Limitations on Personal Liability of Directors

 

Subject to the limitations described below, a certificate of incorporation may provide for the elimination or limitation of the personal liability of a director to the corporation or its shareholders for monetary damages for a breach of fiduciary duty as a director. Such a provision cannot eliminate or limit liability for breach of the fiduciary duty of loyalty, bad faith, intentional misconduct, a knowing violation of law, a transaction from which the director derived an improper personal benefit, an unlawful payment of dividends or an unlawful share purchase or redemption. In addition, the certificate of incorporation cannot limit liability for any act or omission occurring prior to the date when such provision becomes effective.

 

The Companies Act does not limit the extent to which a company’s memorandum and articles of association may provide for indemnification of directors and officers. However, as a matter of public policy, Cayman Islands law will not allow the limitation of a director’s liability to the extent that the liability is a consequence of the director committing a crime or of the director’s own fraud, dishonesty or willful default.

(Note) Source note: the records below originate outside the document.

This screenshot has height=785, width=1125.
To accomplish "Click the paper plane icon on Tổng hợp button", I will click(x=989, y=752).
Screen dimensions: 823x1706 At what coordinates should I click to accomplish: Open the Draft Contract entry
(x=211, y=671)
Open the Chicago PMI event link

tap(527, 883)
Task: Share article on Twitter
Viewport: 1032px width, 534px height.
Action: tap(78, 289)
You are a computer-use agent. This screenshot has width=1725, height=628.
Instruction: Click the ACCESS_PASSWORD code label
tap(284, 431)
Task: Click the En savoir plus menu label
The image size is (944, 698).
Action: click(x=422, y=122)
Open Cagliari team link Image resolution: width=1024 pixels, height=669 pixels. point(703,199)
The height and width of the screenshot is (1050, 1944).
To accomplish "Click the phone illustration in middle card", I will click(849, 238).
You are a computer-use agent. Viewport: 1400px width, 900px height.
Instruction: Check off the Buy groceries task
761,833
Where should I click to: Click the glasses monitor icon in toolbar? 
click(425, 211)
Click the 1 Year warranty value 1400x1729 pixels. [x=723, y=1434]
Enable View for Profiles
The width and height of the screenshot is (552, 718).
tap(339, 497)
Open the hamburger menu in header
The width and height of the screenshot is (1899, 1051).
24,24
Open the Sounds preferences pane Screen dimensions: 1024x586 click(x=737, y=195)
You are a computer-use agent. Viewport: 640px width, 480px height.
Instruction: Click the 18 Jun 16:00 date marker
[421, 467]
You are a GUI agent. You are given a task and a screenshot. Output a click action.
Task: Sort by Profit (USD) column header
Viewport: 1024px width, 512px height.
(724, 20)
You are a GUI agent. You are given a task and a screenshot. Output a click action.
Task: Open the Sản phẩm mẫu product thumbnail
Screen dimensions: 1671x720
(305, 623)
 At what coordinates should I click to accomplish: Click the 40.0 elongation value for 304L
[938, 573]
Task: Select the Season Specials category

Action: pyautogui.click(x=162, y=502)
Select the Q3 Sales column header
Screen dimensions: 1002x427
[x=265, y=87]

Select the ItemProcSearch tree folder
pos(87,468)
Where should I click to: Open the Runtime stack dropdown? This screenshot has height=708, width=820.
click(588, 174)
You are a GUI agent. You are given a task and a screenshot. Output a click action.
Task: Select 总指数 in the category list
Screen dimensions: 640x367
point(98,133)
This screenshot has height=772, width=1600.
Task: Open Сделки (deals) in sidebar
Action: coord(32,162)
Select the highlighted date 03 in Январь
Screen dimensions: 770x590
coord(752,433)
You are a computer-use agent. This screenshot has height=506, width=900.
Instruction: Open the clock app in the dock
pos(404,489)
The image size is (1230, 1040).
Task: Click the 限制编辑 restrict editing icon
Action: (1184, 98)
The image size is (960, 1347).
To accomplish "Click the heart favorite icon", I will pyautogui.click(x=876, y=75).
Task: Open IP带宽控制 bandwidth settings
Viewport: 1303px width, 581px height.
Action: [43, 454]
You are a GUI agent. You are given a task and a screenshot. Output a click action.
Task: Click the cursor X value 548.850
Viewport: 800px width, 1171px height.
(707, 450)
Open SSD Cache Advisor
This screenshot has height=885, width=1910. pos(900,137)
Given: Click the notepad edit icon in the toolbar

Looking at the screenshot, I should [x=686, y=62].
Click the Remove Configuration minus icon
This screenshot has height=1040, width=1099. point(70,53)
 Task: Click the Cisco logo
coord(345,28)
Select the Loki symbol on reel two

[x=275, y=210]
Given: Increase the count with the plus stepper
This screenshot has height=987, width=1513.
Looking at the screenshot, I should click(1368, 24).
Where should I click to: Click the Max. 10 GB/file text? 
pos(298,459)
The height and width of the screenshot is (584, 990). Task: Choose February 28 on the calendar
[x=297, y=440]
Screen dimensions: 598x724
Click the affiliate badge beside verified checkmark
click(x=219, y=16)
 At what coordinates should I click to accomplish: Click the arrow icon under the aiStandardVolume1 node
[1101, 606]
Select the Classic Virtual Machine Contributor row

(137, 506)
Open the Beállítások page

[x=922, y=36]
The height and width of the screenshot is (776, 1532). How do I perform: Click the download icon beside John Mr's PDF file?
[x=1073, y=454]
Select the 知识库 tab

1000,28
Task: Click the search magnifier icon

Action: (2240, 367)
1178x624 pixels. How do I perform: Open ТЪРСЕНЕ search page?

Indemnification of Directors, Officers, Agents, and Others

 

A corporation has the power to indemnify any director, officer, employee, or agent of corporation who was, is, or is threatened to be made a party to a proceeding (other than a derivative proceeding), by reason of the fact that such person is or was a director, officer, employee or agent of the corporation against all reasonably incurred expenses, judgments and amounts paid in settlement so long as the person acted in good faith and in a manner the person believed to be in, or not opposed to, the best interests of the corporation, and if with respect to a criminal proceeding, the person had no reasonable cause to believe that his or her conduct would be unlawful.

 

Cayman Islands law does not limit the extent to which a company’s memorandum and articles of association may provide for indemnification of directors and officers, except to the extent any such provision may be held by the Cayman Islands courts to be contrary to public policy, such as to provide indemnification against the consequences of committing a crime, or against the indemnified person’s own fraud or dishonesty.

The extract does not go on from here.